So will your superhero name be PEARL -- THE CRACK CAULKER?
Sign me up! While we're handing out those stern looks of disapproval can we also purse our lips likes Minnesotans ?
And while I'm not willing to run the caulking gun, at least not with humor, I may be available to impersonate a humorless retired surgeon.
Pearl for World Leader of Everything!
I'm in. Oh wait, we can't both run the world, can we?
There's kind of an interesting about the history of Xmas here: http://en.wikipedia.org/wiki/Xmas
I can relate to this, Pearl. I've started making my plans for when I have a psychotic episode. I reckon it would be less paperwork than ruling the world.
I wish you were in charge. I think we should rule the world based on the very important fact that we have boobs. Boobs are powerful and they make us smarter than men.
I think everyone should be required to have some sort of pretty tattoo over their ass crack. You know? Something nice for us to look at. I'm just sayin'
Hugs!!
Its not that boobs make you smarter....it makes us (men) dumber.
I am all for a boob-acracy .
So these people exiting the bus through the back door, is that for both black and white people? ;)
I know I haven't been here in a while and then I come out with THAT. Yikes, I guess I should stop by more often to work on my social skills. Hope to return more often, starting today. :)
Douglas, it's frightening how often I'm right. :-D
Travis, I had not considered my superhero name. Pearl, Queen of Crack: do you think that would get me into trouble at some point?
powdergirl, the pursing of one's lips, ala Minnesota, is a very nice touch. Good thinking!!

» Supplied data:
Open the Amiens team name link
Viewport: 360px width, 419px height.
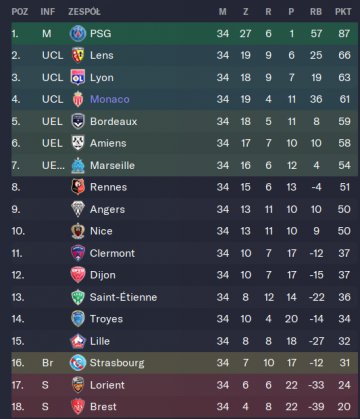click(108, 143)
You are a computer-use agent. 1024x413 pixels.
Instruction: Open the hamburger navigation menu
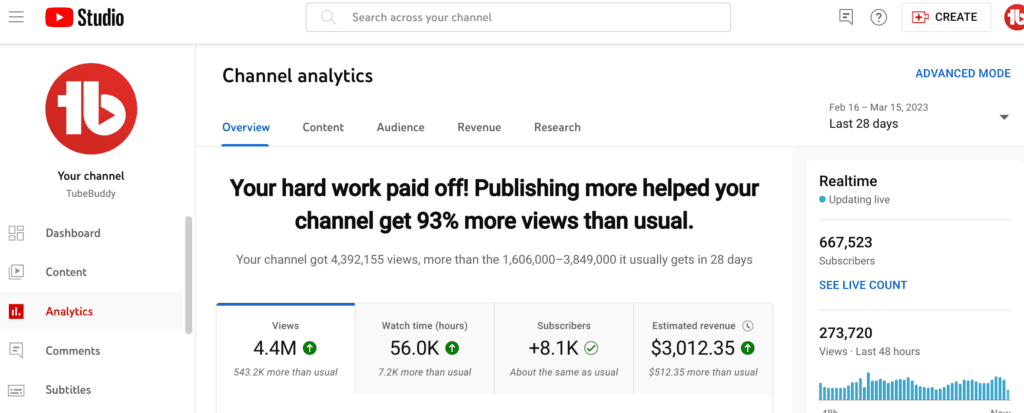click(16, 17)
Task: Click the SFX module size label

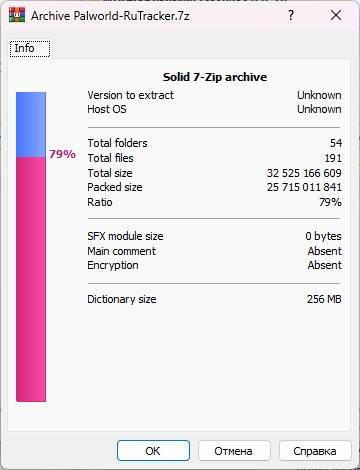Action: click(125, 236)
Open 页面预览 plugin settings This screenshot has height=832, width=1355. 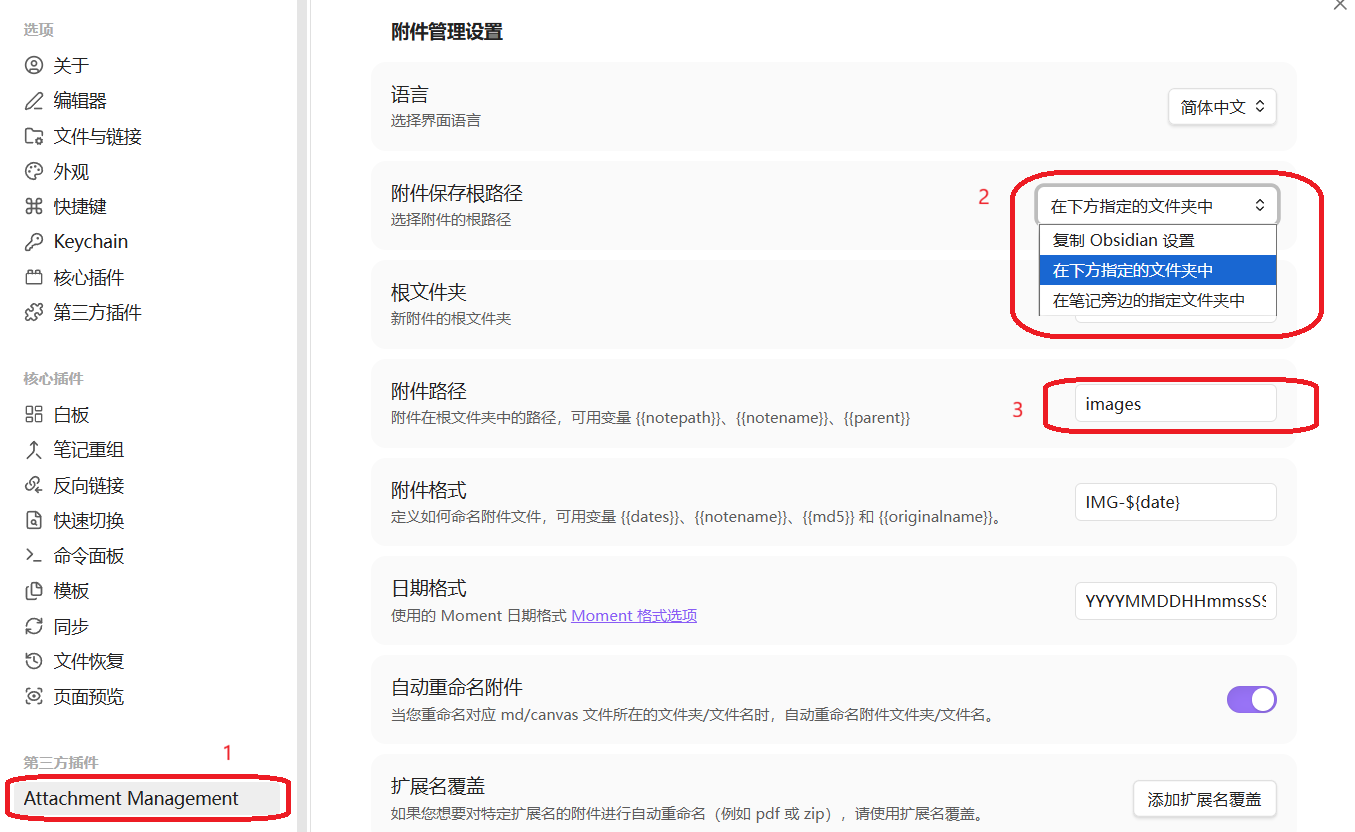click(80, 696)
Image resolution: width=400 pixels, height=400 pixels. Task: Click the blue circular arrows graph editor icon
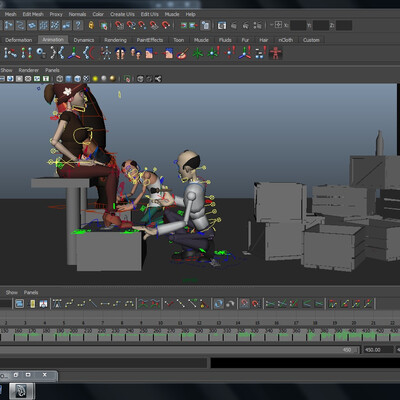click(x=219, y=304)
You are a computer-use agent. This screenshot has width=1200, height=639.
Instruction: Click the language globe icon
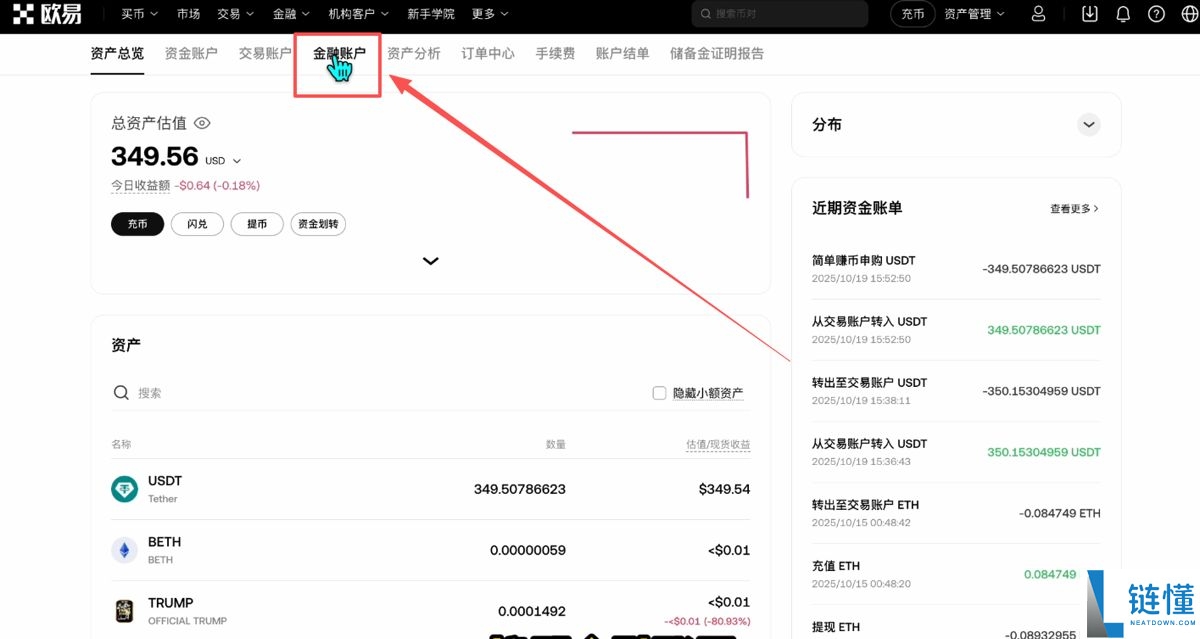(x=1190, y=14)
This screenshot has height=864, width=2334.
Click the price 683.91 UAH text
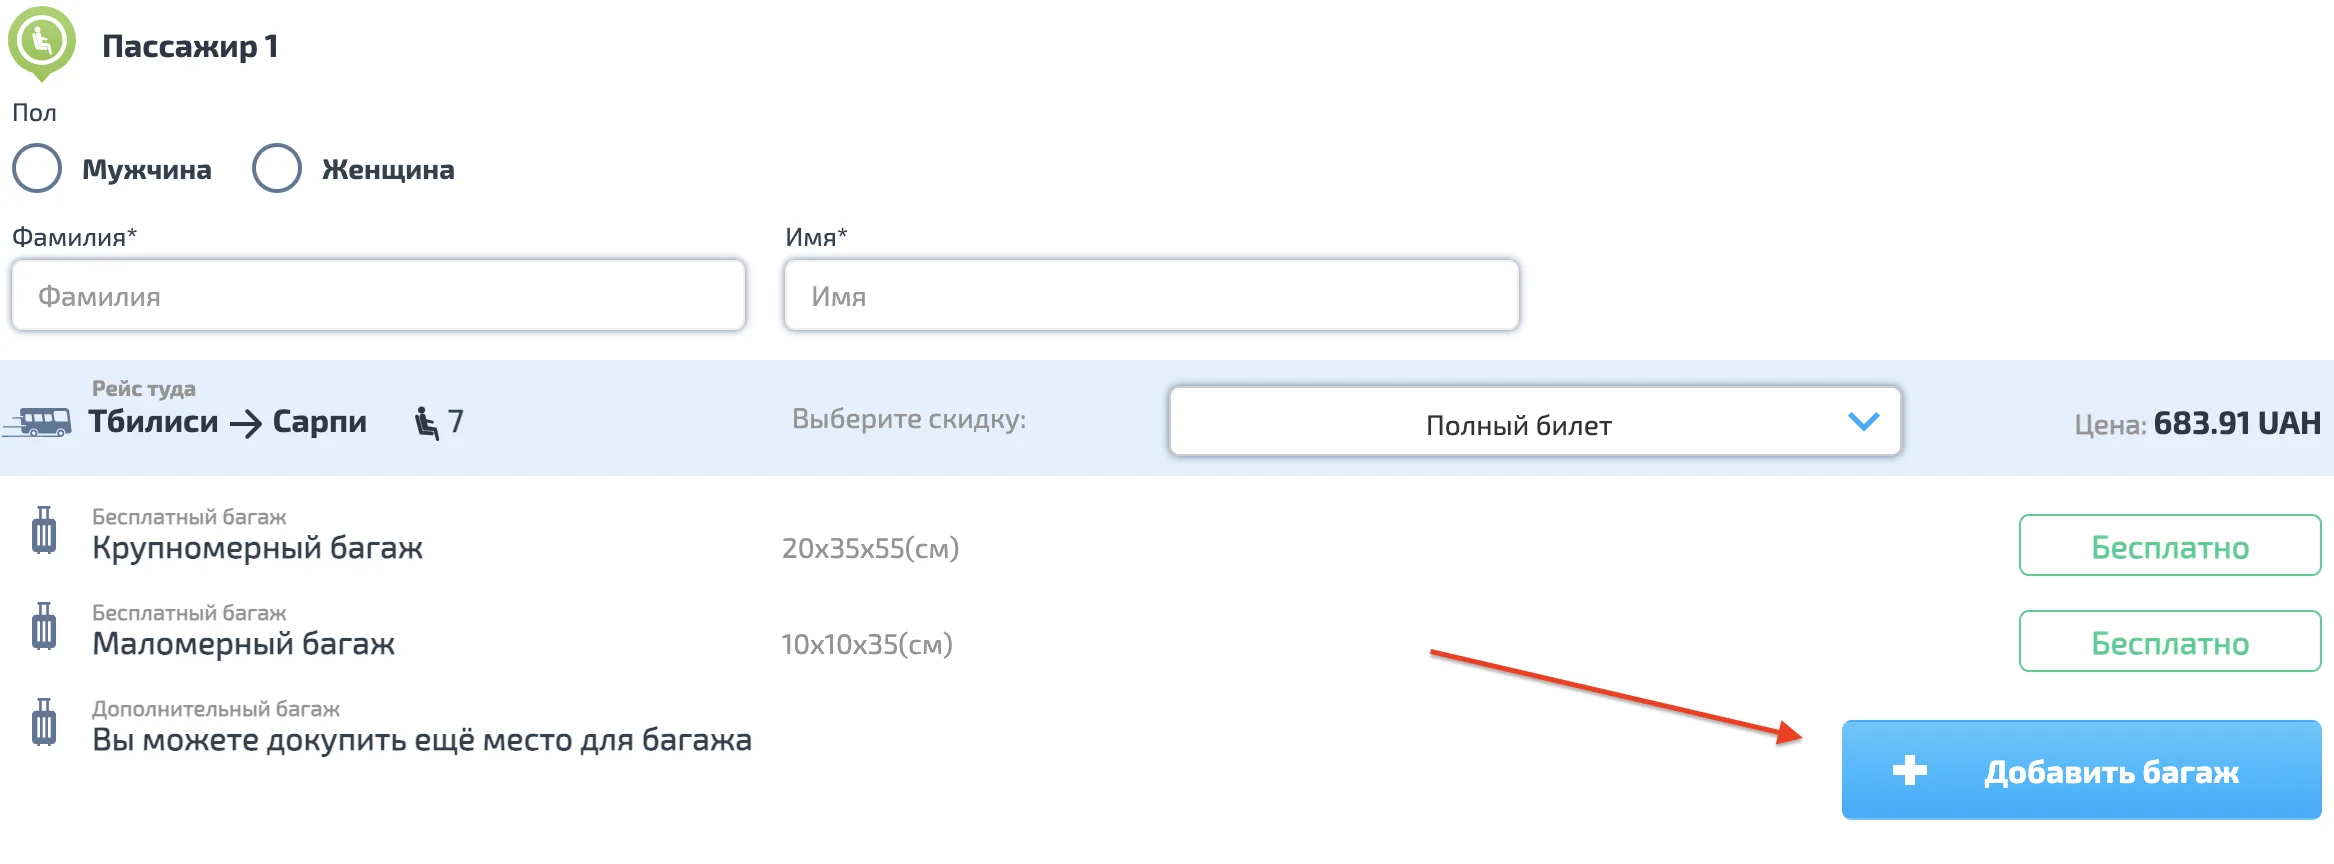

» Questions on the material:
1. For the comment thread about Pearl, decide whether each statement agrees with it: (a) A commenter proposes the superhero name "PEARL -- THE CRACK CAULKER." (b) Pearl says she had already picked a superhero name. (c) A commenter expects ruling the world to involve less paperwork than a psychotic episode. Answer yes or no for each, and quote the words of the comment thread about Pearl that settle it.
2. Extend the comment thread about Pearl with further comments that follow its last one.
The material is not needed for this work.

» Responses for each task:
1.
(a) Yes: "So will your superhero name be PEARL -- THE CRACK CAULKER?"
(b) No: "Travis, I had not considered my superhero name."
(c) No: "I reckon it would be less paperwork than ruling the world."

2.
Under the Influence, actually, if you come to the meetings, I think there's room for all kinds of co-rulers!
Warty, I'll drop by there...
Kevin, I hadn't considered the paperwork. Dammit. You've got a point.
Green-Eyed Momster, I did a post on the tattoos over the crack a while back and the Europeans pointed out to me that they refer to those tattoos as "tug targets", which is both an amusing and disgusting term...
Icky, good point!
Unfinished, the back door exit is an equal opportunity door. :-D
I'll compromise on the dream, and just put it in my blog rather than telling you on the bus. That way you can read through it in 15 minute increments or at your leasure.
I'm one of dem dere good minions I are!
blessings luv!
Sagging pants with visible cracks will be promptly visited and "fixed" by folks armed with caulking guns and senses of humor"
That cracked me up ! Now, my pants dont sag. But i guess i need to be fixed as well !
:)
I'm all for the caulk guns. I am frequently tempted to grab one at the Wal-Mart...
I suspect the crack-monsters wouldn't care much for that!
Good stuff. I like the X in X-mas though. Of course, I'm always telling people "Merry Crossmas", so maybe it makes more sense that way.
With you on the hairbows, Pearl. Especially, women over the age of 45 shall not be allowed to wear them, or pigtails or "Alice" bands, etc - you're not a schoolgirl anymore, and any man attracted to such a look will eventually move on to somebody younger! (So I'm told).
Happy X-giving!! X-obble, x-obble says the turkey!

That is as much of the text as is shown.